Wednesday, October 26, 2005

#4#4

The Gospel According to Anne Rice

That's right folks, I said it. The Gospel according to the queen of the occult! According to Newsweek she has taken some time off from writing her Vampire novels due to some illnesses that included a diabetic coma, surgery for an intestinal blockage, and the death of her husband due to a brain tumor. Apparently, during her time off she has returned to the Catholic Church, which she had left at the age of 18.

So, what is next for Anne?
"You may not want what I'm doing next."

Anne Rice, the chronicler of vampires, witches and—under the pseudonym A. N. Roquelaure—of soft-core S&M encounters, will publish "Christ the Lord: Out of Egypt," a novel about the 7-year-old Jesus, narrated by Christ himself. "I promised," she says, "that from now on I would write only for the Lord."


To write the books, there are three already lined up, she dug into the New Testament as well as other historical documents.

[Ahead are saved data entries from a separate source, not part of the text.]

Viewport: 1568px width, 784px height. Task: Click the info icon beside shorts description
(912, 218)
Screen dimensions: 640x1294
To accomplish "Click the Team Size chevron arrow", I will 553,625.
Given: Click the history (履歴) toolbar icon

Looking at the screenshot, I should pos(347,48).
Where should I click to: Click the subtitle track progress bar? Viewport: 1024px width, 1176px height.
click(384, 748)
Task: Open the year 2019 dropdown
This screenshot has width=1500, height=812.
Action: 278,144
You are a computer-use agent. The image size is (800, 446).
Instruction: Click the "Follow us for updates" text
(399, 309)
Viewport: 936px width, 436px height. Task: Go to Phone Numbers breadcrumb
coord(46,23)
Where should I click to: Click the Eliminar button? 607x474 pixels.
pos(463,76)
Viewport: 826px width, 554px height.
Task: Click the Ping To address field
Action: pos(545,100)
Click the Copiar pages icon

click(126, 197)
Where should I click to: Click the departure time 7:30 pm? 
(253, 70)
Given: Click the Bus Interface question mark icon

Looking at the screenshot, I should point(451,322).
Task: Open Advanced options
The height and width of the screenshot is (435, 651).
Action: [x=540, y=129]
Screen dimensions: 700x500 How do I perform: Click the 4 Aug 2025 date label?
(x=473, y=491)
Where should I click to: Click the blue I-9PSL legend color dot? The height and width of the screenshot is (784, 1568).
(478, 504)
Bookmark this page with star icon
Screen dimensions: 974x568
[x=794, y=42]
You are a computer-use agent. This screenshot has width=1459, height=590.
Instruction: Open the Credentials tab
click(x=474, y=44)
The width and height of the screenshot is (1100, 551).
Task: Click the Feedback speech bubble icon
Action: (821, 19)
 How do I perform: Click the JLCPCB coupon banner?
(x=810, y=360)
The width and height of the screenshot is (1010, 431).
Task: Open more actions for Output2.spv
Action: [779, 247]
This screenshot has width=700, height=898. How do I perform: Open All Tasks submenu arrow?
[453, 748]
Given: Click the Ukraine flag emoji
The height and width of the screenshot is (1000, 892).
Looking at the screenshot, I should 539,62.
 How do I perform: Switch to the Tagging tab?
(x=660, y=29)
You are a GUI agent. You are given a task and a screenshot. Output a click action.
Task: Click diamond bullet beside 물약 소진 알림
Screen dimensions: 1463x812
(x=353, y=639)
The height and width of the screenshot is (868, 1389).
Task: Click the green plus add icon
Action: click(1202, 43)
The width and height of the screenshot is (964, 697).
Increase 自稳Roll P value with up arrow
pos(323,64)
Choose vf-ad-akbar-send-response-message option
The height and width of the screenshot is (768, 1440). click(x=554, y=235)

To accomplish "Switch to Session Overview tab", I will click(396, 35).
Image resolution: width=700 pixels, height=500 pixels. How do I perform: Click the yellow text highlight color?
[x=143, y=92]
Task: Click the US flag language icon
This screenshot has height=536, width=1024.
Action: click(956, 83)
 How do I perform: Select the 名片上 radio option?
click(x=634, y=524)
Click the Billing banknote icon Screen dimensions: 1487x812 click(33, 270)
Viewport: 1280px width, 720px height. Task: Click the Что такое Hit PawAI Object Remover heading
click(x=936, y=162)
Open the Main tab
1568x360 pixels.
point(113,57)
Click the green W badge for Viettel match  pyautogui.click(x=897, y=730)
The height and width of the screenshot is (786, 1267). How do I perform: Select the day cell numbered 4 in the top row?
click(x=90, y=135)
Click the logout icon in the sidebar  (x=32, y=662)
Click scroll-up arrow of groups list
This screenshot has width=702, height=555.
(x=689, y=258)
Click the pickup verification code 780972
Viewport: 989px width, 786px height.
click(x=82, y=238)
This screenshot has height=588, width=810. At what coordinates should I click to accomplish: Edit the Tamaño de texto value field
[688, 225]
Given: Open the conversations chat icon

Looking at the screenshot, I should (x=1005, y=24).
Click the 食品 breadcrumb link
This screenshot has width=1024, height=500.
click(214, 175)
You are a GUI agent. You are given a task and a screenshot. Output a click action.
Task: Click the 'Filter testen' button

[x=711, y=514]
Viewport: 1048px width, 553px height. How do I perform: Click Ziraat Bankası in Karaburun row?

She can cite scholarly authority for giving her Christ a birth date of 11 B.C., and for making James, his disciple, the son of Joseph by a previous marriage. But she's also taken liberties where they don't explicitly conflict with Scripture. No one reports that the young Jesus studied with the historian Philo of Alexandria, as the novel has it—or that Jesus' family was in Alexandria at all. And she's used legends of the boy Messiah's miracles from the noncanonical Apocrypha: bringing clay birds to life, striking a bully dead and resurrecting him.

Rice's most daring move, though, is to try to get inside the head of a 7-year-old kid who's intermittently aware that he's also God Almighty. "There were times when I thought I couldn't do it," she admits. The advance notices say she's pulled it off: Kirkus Reviews' starred rave pronounces her Jesus "fully believable."
...
Yet in the novel's best scene, a dream in which Jesus meets a bewitchingly handsome Satan—smiling, then weeping, then raging—Rice shows she still has her great gift: to imbue Gothic chills with moral complexity and heartfelt sorrow.